**What is expected**
Look below for the line that has "Image resolution: width=1920". Set down the lines from there through the line that has "Given: Open the Live view tab", exactly as written.

**Records to use**
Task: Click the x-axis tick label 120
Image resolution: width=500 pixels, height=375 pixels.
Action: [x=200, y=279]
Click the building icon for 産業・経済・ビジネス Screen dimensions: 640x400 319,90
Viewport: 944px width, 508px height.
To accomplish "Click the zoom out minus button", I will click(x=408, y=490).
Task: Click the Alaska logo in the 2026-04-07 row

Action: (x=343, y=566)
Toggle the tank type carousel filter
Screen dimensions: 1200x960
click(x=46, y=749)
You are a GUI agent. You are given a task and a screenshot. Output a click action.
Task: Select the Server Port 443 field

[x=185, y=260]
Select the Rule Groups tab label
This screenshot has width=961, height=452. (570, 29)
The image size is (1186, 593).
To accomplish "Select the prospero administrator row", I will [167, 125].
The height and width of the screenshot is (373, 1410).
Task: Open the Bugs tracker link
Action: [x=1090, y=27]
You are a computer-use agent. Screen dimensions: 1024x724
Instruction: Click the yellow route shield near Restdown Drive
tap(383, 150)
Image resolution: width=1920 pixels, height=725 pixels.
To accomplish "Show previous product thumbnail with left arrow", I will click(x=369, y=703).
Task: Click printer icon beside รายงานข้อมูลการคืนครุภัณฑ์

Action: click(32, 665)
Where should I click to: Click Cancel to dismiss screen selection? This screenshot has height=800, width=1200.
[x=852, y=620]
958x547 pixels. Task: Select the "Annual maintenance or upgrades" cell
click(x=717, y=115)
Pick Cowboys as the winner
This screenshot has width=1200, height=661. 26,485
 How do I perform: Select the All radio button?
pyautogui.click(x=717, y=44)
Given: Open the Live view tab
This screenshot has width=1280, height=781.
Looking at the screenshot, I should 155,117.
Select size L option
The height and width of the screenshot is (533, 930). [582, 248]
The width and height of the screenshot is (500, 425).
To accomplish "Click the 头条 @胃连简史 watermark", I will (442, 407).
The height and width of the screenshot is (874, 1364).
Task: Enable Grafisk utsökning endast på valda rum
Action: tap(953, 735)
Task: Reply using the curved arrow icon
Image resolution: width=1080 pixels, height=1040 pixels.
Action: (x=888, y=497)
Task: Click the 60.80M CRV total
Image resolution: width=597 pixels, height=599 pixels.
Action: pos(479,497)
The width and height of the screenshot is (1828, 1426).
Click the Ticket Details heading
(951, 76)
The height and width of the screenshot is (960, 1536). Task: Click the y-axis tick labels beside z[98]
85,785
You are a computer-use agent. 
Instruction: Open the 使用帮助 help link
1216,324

**Answer section**
Image resolution: width=1920 pixels, height=725 pixels.
To accomplish "Show previous product thumbnail with left arrow", I will click(x=369, y=703).
Task: Click printer icon beside รายงานข้อมูลการคืนครุภัณฑ์

Action: click(32, 665)
Where should I click to: Click Cancel to dismiss screen selection? This screenshot has height=800, width=1200.
[x=852, y=620]
958x547 pixels. Task: Select the "Annual maintenance or upgrades" cell
click(x=717, y=115)
Pick Cowboys as the winner
This screenshot has width=1200, height=661. 26,485
 How do I perform: Select the All radio button?
pyautogui.click(x=717, y=44)
Given: Open the Live view tab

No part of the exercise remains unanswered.